Cholinesterase: catabolic enzyme that breaks down acetylcholine to generate muscle relaxation
1. When trying to relax, the acetylcholine left in the synaptic cleft is broken down by cholinesterase
2. So no impulse is transmitted to the muscle
3. Muscle relaxation happens

Question 1

Explain how skeletal muscle contracts by the sliding filament theory

Answer 1

1. Start at the neuromuscular junction
2. Allows sodium into the cell, impulsing an electric charge on the motor end plate
3. Calcium is released from the sarcoplasmic reticulum into the muscle, arriving at each sarcomere in each myofibril.
4. Every muscle fiber and myofilament is stimulated.
5. Calcium binds to troponin on the tropomyosin which causes it to move
6. ATP on the Mysoin head is hydrolyzed to form ADP + Phosphate
7. Myosin grabs hold of actin –> Cross bridge formed. (cross bridge formation will continue until maximum contraction of the muscle fiber is reached.)

Question 2

Why are muscles striated?

Answer 2

Because the sarcomeres of muscle fibers are visible

Question 3

Outline the movement of flexion and extension. Give examples.

Answer 3

Flexion: decrease the angle on the sagital plane
–> ex.
- Flexion of the forearm at the elbow
- Flexion of the arm at the shoulder
- Flexion of the thigh at the hip
- Flexion of the knee

Extension: increase the angle on the sagital plane
–> ex.
- Extension of forearm at the elbow
- Extension of arm at the shoulder
- Extension of leg at the knee
- Extension of thigh at the hip

Question 4

Outline the movement of pronation and supination. Give examples.

Answer 4

Pronation: medial rotation of forearm on transverse plane
–> ex. thumbs in radius and ulna

Supination: lateral rotation of forearm on transverse plane
–> ex. thumbs out radioulnar joint

Question 4

Outline the movement of abduction and adduction. Give examples.

Answer 4

Abduction: increase angle on the frontal plane
–> ex.
- Abduction of the arm at the shoulder
- Abduction of the thigh at hip

Adduction: decrease angle on the frontal plane
–> ex.
- Adduction of arm at shoulder
- Adduction of thigh at hip

Question 5

Outline the movement of elevation and depression.

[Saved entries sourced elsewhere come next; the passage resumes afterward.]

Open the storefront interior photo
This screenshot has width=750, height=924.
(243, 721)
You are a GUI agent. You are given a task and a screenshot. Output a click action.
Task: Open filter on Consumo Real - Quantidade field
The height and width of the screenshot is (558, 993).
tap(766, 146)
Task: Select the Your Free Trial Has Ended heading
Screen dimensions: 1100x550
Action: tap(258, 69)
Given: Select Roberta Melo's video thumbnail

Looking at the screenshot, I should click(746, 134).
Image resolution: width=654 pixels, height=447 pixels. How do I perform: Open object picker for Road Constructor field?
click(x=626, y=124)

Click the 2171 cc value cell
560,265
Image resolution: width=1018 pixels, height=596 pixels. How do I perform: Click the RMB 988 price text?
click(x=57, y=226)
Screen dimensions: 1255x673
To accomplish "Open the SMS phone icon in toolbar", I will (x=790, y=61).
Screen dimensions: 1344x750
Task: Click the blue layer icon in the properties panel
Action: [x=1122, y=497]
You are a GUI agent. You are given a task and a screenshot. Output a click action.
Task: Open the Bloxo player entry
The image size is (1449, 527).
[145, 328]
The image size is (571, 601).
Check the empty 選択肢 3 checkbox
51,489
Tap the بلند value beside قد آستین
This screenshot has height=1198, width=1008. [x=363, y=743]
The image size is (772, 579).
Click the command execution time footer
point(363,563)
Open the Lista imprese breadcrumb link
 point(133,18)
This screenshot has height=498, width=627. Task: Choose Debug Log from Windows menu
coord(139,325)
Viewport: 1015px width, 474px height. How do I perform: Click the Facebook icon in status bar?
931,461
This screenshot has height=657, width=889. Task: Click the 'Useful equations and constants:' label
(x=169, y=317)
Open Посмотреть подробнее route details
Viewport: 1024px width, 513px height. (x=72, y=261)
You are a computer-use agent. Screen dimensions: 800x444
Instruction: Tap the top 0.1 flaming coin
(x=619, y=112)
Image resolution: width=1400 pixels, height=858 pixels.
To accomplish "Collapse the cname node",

Give example.

Answer 5

Elevation: Elevating bones
–> ex. elevating shoulders

Depression: Lowering bones

Question 6

Outline the movement of rotation and circumduction. Give examples.

Answer 6

Rotation: Joint rotates
–> ex. in football rotate hip to throw the ball and in swimming you rotate forearm to do backstroke

Circumduction: Combination of flexion, extension, abduction, and adduction (going through all the ranges of motion to create movement)
–> ex. butterfly technique in swimming

Question 7

Outline the movement of dorsi flexion and plantar flexion. Give examples.

Answer 7

Dorsi flexion: upwards flexion of the foot on the sagital plane
–> ex. toes up

Plantar flexion: downwards flexion of the feet on the sagital plane
–> ex. toes down

Question 8

Outline the movement eversion and inversion. Give an example.

Answer 8

Eversion: foot is turned medially outwards

Inversion: foot is turned medially inwards
–> ex. when passing the ball in football

Question 9

Outline the types of muscle contraction

Answer 9

Isotonic: the tension and stress remains the same
- concentric= muscle is constricting
- eccentric= muscle is lengthening
–> ex. lifting or lowering dumbbells

Isometric: the length remains the same, no shortening, the dimensions stay the same
–> ex. doing a plank or ski sit

Isokinetic: the energy remains the same. Done with machines.

Question 10

Explain the concept of reciprocal inhibition.

Answer 10

Whenever a muscle contracts to produce a movement, an opposite one relaxes.
The muscle that contracts is called AGONIST MUSCLE and the one that relaxes is called ANTAGONIST MUSCLE.

Question 11

Explain DOMS in relation to muscle contractions

Answer 11

Delayed Onset Muscle Soreness
–> Muscle pain that starts 24-48 hours after a very intense work out

CAUSES:
- Overtraining
- No progression in exercise
- Excess of eccentric contractions
- Overstretching

CONSEQUENCES:
- Inflammation
- Pain

HOW TO PREVENT:
- Reducing eccentric contractions during early training
- Start at low intensity and gradually increase
- Warm up or Cool down

Question 12

Define the term force

Answer 12

The mechanical interaction that goes on between two objects. It is a vector.

Question 13

Define the terms speed and velocity

Answer 13

Speed: distance/time. It is a scalar.
Velocity: distance changed/time. It is a vector.

Question 14

Define the term displacement

Answer 14

How much an object has moved from its position, either laterally, vertically or horizontally. It is a vector

Question 15

Define the term acceleration

Answer 15

Velocity/time. It is a vector.

Question 16

Define the term momentum

Answer 16

Mass of an object x velocity. It is a vector.

Question 17

Define the term impulse

Answer 17

Force x time. It is a vector.

Question 18

Define the term center of mass

Answer 18

The point at which the mass of an object is equally distributed

Question 19

Explain that a change in body position during sporting activities can change the position of the center of mass. Analyze it by using the scissors technique and the fosbury flop.

Answer 19

Scissors technique: the center of mass is inside the athlete’s body and above the bar, so more force is required to jump higher.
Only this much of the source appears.